Assignment:
The response should contain only those lines of the entries below that include the string "Audio".

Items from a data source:
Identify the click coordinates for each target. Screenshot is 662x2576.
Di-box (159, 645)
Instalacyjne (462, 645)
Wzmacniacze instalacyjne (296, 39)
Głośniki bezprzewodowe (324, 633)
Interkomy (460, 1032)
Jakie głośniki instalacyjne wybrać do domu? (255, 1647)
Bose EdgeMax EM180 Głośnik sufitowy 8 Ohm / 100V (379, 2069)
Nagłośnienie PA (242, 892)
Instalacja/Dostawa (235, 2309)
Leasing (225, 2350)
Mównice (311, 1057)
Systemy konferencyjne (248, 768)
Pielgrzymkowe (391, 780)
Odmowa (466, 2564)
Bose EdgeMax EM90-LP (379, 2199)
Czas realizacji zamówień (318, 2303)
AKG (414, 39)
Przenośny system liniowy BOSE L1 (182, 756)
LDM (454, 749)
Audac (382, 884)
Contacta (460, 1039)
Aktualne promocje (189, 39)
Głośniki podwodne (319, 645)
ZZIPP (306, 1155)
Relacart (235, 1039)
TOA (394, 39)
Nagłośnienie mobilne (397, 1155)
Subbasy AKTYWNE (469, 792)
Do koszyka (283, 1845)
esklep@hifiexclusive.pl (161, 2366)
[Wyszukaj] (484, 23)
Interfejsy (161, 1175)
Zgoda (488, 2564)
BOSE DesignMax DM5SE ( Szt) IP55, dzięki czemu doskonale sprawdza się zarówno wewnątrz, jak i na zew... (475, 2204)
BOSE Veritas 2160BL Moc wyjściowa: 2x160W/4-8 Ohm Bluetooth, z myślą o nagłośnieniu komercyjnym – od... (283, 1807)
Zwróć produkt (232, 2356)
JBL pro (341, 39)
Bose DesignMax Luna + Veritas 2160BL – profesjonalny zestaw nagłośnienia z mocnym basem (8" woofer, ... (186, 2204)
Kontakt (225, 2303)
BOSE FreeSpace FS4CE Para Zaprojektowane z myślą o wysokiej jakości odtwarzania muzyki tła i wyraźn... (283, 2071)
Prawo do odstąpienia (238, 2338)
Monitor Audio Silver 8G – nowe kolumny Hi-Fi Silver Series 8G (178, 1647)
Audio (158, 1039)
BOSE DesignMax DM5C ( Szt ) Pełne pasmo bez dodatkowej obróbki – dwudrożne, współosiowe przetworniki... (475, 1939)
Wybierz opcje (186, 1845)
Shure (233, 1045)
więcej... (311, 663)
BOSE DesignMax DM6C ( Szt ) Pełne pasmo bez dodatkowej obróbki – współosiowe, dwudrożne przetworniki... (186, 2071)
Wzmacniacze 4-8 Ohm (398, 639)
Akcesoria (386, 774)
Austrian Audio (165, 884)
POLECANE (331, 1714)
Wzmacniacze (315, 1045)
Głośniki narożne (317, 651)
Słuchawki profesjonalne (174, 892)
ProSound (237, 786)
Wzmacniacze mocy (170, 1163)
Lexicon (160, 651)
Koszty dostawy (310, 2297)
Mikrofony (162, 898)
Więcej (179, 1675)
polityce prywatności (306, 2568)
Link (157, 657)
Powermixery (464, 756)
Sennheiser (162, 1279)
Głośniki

Solved exercise:
Monitor Audio Silver 8G – nowe kolumny Hi-Fi Silver Series 8G (178, 1647)
Audio (158, 1039)
Austrian Audio (165, 884)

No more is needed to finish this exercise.